Saturday, September 4, 2010

Delay in oil exploration is welcome








WAY TO GO: Men at work at Exploration Area 3A near Lake Albert where Heritage drilled the King Fisher well in Hoima

WAY TO GO: Men at work at Exploration Area 3A near Lake Albert where Heritage drilled the King Fisher well in Hoima

By Paul Busharizi

LAST week, our very own locally-produced soap opera, went into an ad break. The show, which trickled into our collective conscience as a rumour at the beginning of the last decade of oil finds in western Uganda, steadily gathered momentum three to five years ago as front page headlines of oil finds literally rained on us, this was proof of billions of barrels of oil under our very feet.

We were rich!
But the plot begun to falter last year when oil explorer Heritage opted to sell their interests in the oil fields after all, they are an exploration company and their job had been done.

Hollywood could not have conjured the cast of characters – bickering government officials, Italians dressed to the nines offering a deal we could not resist, a motley crew of journalists dizzy from being bounced off one side or the other and a hodge podge of do-gooders; MPs, environmentalists, NGOs all also trying to muscle in on the action.

Tullow made a last ditch offer and paid $1.5b for Heritage’s stake in the oil fields to snatch it from Italian firm ENI.

This Kinauganda production would have ended there – and we would have all bumped off (potholes) into the sunset were it not for the small little issue of $404m in taxes Uganda felt was due from the transaction.

But wait a minute!
Heritage who were liable to pay tax had already fled, “Having offloaded its stakes in the Lake Albert fields, Heritage declared it would not be paying $404m capital gains tax due on the deal.

(Heritage CEO Tony) Buckingham… cleared his men out of Uganda with military precision,” the Financial Times wrote this week, leaving Uganda empty handed and Tullow holding the bag.

Like a slighted lover Uganda lashed back repossessing the most lucrative oil fields from Tullow and hinting that since she did not recognise the transaction between Heritage and Tullow even one other oil field’s fate was up in the air.

That is the current state of play.

Oil was supposed to be gushing out of our wells and its proceeds sealing our potholes, furnishing our primary schools and stocking our hospitals in 2009.

In hindsight, we see that Uganda was truly out of its depth and the current impasse, which has put pause to progress is blessing in disguise.

Maybe now we can take a step back and re-examine ourselves – what do we want to achieve and how do we want to achieve that, set up the necessary conditions before we can jump back into the fray.

Of course, people in the know argue that Uganda has a very progressive oil policy (which somehow did not work as seen above) and that we will not know how ready we are until oil production begins.

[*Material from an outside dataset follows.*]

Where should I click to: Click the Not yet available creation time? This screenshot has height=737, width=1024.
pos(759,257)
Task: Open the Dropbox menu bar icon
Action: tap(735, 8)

The suggestion being that we should jump into the pool and find out whether we can swim once inside.

Abraham Lincoln once said that if he was given eight hours to fell a tree he would spend the first seven hours sharpening the axe. Uganda should do likewise.

The risk that we can go the way of Nigeria, Equatorial Guinea or any number of countries that have squandered their natural resource in a blaze of corruption, consumption and white elephants is a very real one for Uganda regardless of what our government says.

To begin with, let’s look at how much money will accrue to Ugandans, as it stands now taxes and a few shillings on the side seem to be all. But that need not be the case.

In the Middle East and Asia,
governments negotiate a stake in the oil producing companies so that beyond taxes they can also benefit from retaining a share of the profits.

At a later stage, these same stakes can be floated on the Uganda Securities Exchange so regular Ugandans benefit too from the spoils of the land.

The Government’s insistence that a refinery should be built in the country is a laudable one, and one that should be supported by all of us. Refining our own oil rather than export crude oil can spawn beyond the oil refining, fertiliser, pharmaceutical and other petro-chemical industries.

The feasibility of this endeavour is still under review but commonsense dictates that we extract maximum benefit from our own resources.

But because even our billions of barrels will run out sooner than later, that’s why we need to plan assiduously for this resource.

The lull in excitement, until the next episode, is time we badly need to prepare.